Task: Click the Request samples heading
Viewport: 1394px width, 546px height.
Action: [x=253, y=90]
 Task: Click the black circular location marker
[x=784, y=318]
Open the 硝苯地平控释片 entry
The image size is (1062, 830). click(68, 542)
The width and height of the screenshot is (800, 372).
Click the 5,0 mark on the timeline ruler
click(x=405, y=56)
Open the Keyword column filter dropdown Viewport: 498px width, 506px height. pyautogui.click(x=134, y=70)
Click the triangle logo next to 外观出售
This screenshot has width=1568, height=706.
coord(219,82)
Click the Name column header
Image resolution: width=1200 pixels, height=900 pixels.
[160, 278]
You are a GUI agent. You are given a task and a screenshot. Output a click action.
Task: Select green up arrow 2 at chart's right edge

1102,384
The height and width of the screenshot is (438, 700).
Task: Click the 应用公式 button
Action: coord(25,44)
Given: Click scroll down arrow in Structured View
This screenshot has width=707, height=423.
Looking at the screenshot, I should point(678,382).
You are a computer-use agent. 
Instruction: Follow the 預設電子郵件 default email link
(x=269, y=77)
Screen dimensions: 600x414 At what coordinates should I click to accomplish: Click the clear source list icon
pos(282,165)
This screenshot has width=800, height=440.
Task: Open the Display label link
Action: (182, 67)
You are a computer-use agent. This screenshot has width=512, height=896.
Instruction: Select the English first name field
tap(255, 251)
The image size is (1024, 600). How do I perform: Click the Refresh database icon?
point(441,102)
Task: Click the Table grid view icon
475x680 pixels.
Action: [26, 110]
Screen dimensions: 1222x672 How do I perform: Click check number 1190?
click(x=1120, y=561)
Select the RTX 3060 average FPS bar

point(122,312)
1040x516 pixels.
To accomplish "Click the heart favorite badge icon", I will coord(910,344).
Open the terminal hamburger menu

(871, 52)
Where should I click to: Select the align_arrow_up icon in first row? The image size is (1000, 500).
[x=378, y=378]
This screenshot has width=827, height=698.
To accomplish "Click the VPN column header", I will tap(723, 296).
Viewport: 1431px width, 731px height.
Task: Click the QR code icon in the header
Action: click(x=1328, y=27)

----

Each entry in the listing is to be copied exactly.

- **Finished exercise**:
Task: Click the Request samples heading
Viewport: 1394px width, 546px height.
Action: [x=253, y=90]
 Task: Click the black circular location marker
[x=784, y=318]
Open the 硝苯地平控释片 entry
The image size is (1062, 830). click(68, 542)
The width and height of the screenshot is (800, 372).
Click the 5,0 mark on the timeline ruler
click(x=405, y=56)
Open the Keyword column filter dropdown Viewport: 498px width, 506px height. pyautogui.click(x=134, y=70)
Click the triangle logo next to 外观出售
This screenshot has width=1568, height=706.
coord(219,82)
Click the Name column header
Image resolution: width=1200 pixels, height=900 pixels.
[160, 278]
You are a GUI agent. You are given a task and a screenshot. Output a click action.
Task: Select green up arrow 2 at chart's right edge

1102,384
The height and width of the screenshot is (438, 700).
Task: Click the 应用公式 button
Action: coord(25,44)
Given: Click scroll down arrow in Structured View
This screenshot has width=707, height=423.
Looking at the screenshot, I should point(678,382).
You are a computer-use agent. 
Instruction: Follow the 預設電子郵件 default email link
(x=269, y=77)
Screen dimensions: 600x414 At what coordinates should I click to accomplish: Click the clear source list icon
pos(282,165)
This screenshot has width=800, height=440.
Task: Open the Display label link
Action: (182, 67)
You are a computer-use agent. This screenshot has width=512, height=896.
Instruction: Select the English first name field
tap(255, 251)
The image size is (1024, 600). How do I perform: Click the Refresh database icon?
point(441,102)
Task: Click the Table grid view icon
475x680 pixels.
Action: [26, 110]
Screen dimensions: 1222x672 How do I perform: Click check number 1190?
click(x=1120, y=561)
Select the RTX 3060 average FPS bar

point(122,312)
1040x516 pixels.
To accomplish "Click the heart favorite badge icon", I will coord(910,344).
Open the terminal hamburger menu

(871, 52)
Where should I click to: Select the align_arrow_up icon in first row? The image size is (1000, 500).
[x=378, y=378]
This screenshot has width=827, height=698.
To accomplish "Click the VPN column header", I will tap(723, 296).
Viewport: 1431px width, 731px height.
Task: Click the QR code icon in the header
Action: click(x=1328, y=27)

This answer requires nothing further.